STRASBOURG, France: The European Parliament on Tuesday voted to hand war-torn Ukraine a loan of up to $38 billion (35 billion euros) backed by profits from frozen Russian assets.
Kyiv is desperate for funds as it seeks to prop up its economy, equip its military and keep its electricity grid functioning this winter after intense bombardments by Moscow’s forces.
The European Union loan — which was approved by an overwhelming majority of lawmakers — is part of a bigger $50 billion initiative agreed by G7 powers in June.
The EU is the first of the G7 powers to announce how much it is putting forward as its share of the plan and is still waiting for the United States and others to do their part.

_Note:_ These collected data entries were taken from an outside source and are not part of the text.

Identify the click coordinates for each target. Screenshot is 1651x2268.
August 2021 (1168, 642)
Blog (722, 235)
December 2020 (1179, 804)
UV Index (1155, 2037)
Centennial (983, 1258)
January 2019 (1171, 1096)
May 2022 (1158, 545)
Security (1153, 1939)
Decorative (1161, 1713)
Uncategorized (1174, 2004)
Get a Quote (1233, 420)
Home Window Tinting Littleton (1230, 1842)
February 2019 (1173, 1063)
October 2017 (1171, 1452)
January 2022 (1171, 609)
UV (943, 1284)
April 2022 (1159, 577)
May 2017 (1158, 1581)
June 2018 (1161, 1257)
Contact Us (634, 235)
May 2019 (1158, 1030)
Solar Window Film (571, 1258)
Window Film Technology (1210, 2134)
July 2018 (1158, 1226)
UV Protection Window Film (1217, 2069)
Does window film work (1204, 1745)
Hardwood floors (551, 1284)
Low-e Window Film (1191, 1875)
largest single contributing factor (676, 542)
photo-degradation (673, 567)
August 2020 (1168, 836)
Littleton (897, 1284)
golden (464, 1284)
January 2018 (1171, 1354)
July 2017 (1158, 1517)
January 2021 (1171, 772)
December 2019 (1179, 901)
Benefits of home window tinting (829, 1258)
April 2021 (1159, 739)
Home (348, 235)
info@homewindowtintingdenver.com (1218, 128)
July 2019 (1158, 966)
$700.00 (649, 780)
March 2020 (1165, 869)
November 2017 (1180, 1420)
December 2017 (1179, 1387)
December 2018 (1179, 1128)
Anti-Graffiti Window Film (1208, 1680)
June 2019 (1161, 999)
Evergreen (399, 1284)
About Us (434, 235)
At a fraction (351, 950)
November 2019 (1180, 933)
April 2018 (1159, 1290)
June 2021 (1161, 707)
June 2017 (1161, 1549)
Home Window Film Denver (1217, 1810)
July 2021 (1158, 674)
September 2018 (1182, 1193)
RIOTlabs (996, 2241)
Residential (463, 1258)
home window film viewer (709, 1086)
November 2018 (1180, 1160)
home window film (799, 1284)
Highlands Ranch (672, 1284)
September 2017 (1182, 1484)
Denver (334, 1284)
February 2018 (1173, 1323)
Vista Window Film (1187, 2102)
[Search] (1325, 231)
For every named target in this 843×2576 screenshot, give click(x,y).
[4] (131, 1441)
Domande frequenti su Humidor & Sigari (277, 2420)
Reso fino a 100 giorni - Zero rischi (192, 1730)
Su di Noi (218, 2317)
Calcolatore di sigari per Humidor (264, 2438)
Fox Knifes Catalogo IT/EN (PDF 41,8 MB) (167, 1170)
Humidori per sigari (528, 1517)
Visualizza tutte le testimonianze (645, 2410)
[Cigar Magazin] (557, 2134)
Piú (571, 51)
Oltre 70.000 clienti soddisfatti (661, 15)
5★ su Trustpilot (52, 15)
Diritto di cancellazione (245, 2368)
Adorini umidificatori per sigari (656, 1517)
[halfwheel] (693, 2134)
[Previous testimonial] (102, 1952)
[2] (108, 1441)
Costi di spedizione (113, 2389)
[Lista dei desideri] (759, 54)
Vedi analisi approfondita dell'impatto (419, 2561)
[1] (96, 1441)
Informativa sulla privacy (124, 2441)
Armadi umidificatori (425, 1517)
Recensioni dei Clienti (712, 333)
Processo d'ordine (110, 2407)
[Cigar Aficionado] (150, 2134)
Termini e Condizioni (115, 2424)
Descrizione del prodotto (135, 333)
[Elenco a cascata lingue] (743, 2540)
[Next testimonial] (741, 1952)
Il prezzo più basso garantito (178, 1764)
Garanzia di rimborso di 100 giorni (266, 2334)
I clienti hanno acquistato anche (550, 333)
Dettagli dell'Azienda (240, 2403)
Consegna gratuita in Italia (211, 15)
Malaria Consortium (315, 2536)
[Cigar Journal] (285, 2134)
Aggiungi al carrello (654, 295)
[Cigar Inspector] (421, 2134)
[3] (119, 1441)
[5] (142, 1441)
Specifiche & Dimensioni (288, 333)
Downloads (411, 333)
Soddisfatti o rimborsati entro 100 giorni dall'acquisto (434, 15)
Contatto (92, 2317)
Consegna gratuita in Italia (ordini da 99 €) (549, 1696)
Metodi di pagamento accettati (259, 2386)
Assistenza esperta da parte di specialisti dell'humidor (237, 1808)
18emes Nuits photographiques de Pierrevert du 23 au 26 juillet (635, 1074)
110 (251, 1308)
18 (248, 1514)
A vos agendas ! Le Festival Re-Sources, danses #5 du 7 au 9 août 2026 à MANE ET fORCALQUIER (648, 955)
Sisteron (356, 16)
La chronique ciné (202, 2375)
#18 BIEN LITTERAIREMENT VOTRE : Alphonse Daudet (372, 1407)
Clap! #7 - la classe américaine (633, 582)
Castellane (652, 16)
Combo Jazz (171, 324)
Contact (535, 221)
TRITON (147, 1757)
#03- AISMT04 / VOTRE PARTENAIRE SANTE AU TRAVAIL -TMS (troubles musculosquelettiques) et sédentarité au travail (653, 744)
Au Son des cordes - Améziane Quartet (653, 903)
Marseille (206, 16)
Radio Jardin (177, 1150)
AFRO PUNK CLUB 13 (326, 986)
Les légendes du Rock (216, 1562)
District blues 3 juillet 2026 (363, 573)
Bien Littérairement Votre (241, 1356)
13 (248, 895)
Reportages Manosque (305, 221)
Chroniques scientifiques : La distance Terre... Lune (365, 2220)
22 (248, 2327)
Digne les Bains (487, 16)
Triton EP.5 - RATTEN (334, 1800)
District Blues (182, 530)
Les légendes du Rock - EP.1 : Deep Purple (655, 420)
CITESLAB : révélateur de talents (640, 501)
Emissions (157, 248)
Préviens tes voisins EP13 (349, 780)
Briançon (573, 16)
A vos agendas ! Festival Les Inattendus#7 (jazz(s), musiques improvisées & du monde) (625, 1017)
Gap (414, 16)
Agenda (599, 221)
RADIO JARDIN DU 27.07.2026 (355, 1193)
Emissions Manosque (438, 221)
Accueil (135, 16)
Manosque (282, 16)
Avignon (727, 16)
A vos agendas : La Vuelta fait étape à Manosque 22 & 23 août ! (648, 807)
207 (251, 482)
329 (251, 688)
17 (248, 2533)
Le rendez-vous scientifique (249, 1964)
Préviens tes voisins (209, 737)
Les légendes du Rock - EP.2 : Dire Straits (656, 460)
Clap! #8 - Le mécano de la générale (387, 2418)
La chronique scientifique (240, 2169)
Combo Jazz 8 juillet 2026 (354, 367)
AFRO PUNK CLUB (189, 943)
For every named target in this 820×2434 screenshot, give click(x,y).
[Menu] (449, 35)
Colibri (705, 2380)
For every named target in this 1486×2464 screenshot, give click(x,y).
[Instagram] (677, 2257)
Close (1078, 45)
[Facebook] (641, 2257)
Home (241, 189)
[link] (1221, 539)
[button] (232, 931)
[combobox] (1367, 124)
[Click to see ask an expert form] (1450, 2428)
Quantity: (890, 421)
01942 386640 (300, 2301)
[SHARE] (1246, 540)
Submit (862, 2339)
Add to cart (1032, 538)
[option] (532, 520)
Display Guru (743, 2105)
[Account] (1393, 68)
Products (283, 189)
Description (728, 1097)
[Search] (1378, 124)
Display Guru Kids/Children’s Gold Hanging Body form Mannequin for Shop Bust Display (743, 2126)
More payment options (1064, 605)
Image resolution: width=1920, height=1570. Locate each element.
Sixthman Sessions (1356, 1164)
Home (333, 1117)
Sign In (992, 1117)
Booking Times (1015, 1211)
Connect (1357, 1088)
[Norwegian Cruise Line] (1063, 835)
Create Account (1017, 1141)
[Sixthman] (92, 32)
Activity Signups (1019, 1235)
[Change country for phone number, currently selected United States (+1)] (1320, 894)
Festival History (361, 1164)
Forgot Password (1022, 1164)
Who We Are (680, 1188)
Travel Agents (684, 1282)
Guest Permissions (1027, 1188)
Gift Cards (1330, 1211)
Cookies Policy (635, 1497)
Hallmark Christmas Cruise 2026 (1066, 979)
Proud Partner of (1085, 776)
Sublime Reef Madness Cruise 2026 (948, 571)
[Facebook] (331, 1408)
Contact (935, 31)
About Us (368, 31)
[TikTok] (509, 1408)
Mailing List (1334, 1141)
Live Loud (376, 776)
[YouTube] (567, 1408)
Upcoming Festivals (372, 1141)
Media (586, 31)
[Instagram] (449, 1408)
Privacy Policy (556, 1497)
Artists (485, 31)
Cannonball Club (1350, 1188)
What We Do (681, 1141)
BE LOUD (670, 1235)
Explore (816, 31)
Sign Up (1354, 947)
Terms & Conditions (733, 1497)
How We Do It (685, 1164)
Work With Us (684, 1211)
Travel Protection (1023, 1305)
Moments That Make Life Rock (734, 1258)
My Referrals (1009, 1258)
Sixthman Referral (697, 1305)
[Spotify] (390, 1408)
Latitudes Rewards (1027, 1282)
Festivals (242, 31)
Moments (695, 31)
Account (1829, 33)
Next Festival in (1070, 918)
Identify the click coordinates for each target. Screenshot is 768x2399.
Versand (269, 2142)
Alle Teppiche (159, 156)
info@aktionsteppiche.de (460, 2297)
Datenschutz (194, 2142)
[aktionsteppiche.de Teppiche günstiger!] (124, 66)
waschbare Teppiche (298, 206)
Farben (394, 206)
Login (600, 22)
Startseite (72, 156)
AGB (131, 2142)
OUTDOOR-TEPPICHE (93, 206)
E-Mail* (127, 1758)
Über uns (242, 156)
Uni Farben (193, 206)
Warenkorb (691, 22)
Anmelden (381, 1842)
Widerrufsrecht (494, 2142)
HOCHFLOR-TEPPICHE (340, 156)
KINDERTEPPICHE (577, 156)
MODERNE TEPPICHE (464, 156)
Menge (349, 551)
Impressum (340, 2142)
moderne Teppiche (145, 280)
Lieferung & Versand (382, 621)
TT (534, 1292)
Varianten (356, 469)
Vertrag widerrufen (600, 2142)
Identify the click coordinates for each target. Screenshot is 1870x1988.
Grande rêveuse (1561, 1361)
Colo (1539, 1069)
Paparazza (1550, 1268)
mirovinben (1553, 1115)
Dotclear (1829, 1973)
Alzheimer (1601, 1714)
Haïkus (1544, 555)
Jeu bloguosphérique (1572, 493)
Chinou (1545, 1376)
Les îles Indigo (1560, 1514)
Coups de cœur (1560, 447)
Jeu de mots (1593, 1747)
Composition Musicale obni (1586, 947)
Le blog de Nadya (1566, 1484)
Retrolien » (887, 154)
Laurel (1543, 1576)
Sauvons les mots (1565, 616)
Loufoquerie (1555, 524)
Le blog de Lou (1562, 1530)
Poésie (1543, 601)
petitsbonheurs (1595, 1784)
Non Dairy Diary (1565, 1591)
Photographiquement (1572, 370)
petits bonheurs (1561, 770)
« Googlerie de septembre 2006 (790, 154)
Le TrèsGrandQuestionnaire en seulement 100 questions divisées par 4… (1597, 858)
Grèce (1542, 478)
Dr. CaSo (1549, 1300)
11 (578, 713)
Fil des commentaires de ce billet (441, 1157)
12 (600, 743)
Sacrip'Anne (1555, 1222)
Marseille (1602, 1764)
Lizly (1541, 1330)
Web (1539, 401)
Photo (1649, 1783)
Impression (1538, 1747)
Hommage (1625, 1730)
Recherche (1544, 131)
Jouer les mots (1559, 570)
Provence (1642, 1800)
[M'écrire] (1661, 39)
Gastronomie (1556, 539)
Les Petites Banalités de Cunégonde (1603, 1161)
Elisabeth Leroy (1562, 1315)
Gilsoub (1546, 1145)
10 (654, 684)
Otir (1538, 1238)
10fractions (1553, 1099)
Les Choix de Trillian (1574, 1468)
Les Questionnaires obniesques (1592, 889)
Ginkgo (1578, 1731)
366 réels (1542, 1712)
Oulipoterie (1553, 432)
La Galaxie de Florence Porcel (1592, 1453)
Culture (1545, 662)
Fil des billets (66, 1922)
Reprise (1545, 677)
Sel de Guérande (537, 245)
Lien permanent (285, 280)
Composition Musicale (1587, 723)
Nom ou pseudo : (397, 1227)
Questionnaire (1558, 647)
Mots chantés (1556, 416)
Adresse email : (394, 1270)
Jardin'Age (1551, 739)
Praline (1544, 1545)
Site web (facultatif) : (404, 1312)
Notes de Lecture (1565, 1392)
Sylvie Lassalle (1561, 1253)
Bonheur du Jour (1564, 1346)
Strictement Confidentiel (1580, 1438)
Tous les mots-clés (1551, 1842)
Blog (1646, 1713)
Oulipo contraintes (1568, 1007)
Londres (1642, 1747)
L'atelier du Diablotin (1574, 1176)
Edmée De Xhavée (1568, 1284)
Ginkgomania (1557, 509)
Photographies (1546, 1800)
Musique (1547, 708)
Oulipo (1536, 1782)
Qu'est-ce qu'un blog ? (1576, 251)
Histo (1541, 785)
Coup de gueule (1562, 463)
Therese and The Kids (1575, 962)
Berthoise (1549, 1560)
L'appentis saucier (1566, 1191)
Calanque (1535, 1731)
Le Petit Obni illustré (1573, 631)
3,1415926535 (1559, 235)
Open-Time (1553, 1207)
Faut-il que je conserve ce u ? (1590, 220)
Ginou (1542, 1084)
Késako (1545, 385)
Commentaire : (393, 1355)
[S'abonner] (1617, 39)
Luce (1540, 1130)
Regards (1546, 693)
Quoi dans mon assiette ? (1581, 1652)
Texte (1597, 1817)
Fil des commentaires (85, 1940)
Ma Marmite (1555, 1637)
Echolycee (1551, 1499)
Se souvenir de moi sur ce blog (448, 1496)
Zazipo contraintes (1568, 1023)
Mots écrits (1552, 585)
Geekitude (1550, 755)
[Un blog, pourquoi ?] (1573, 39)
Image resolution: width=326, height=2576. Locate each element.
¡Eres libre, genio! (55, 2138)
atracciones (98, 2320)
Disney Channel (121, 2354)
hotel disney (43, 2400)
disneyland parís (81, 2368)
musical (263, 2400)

EU justice commissioner Didier Reynders said other G7 countries are expected to unveil their contributions at a Washington meeting on Friday.
EU officials say the size of the bloc’s loan was up to 35 billion euros, but could decrease depending on how much other countries put forward.
The EU has frozen roughly $235 billion of Russian central bank funds since the Kremlin launched its invasion of Ukraine in 2022, the vast bulk of immobilized Russian assets worldwide.
About 90 percent of the funds in the EU are held by international deposit organization Euroclear, based in Belgium.
The G7 plan seeks to leverage interest earned on the assets to get more funds to Ukraine and will replace an existing EU scheme that funneled $1.7 billion to Kyiv in July.
There has been a delay in implementing the G7 loan as the United States had sought guarantees from the EU that the Russian assets would remain frozen.
Currently, EU members have to agree every six months to extend the asset freeze.
Hungary rejected a proposal to extend that period to 36 months, arguing it wants to wait until after the US presidential election in November.
The latest EU loan comes on top of roughly 120 billion euros of support that officials say the EU and its member states have provided to Kyiv since Russia’s invasion.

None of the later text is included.